Stored records
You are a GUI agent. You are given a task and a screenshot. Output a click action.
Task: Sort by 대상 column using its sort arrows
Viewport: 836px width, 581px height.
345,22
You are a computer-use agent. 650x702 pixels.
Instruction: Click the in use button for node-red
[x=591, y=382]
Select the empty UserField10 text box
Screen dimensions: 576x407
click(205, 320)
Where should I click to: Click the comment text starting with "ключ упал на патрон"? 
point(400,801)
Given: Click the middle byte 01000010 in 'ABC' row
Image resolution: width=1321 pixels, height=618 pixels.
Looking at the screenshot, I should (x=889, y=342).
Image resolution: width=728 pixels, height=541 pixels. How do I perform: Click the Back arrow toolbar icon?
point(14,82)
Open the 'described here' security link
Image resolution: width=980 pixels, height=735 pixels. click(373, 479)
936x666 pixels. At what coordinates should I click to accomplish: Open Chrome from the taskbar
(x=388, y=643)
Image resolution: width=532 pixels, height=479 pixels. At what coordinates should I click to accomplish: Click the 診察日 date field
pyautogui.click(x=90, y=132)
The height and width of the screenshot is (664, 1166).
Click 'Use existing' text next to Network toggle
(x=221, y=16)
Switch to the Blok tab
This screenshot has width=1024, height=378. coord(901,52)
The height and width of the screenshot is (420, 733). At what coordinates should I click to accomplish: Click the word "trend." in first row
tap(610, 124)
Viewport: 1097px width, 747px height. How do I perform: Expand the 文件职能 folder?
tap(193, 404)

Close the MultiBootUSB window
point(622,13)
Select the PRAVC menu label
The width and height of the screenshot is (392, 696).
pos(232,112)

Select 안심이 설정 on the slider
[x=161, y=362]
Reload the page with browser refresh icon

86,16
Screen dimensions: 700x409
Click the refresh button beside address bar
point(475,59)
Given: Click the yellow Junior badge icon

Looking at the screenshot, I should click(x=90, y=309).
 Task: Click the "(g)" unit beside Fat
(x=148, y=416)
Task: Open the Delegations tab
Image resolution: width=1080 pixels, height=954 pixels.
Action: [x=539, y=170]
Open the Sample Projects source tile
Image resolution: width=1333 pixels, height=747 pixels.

● What to produce
Starting at the line that contains "Image resolution: width=532" and ending at the last line of the data, repeat each line exactly; include nothing else.

● Answer box
Image resolution: width=532 pixels, height=479 pixels. At what coordinates should I click to accomplish: Click the 診察日 date field
pyautogui.click(x=90, y=132)
The height and width of the screenshot is (664, 1166).
Click 'Use existing' text next to Network toggle
(x=221, y=16)
Switch to the Blok tab
This screenshot has width=1024, height=378. coord(901,52)
The height and width of the screenshot is (420, 733). At what coordinates should I click to accomplish: Click the word "trend." in first row
tap(610, 124)
Viewport: 1097px width, 747px height. How do I perform: Expand the 文件职能 folder?
tap(193, 404)

Close the MultiBootUSB window
point(622,13)
Select the PRAVC menu label
The width and height of the screenshot is (392, 696).
pos(232,112)

Select 안심이 설정 on the slider
[x=161, y=362]
Reload the page with browser refresh icon

86,16
Screen dimensions: 700x409
Click the refresh button beside address bar
point(475,59)
Given: Click the yellow Junior badge icon

Looking at the screenshot, I should click(x=90, y=309).
 Task: Click the "(g)" unit beside Fat
(x=148, y=416)
Task: Open the Delegations tab
Image resolution: width=1080 pixels, height=954 pixels.
Action: [x=539, y=170]
Open the Sample Projects source tile
Image resolution: width=1333 pixels, height=747 pixels.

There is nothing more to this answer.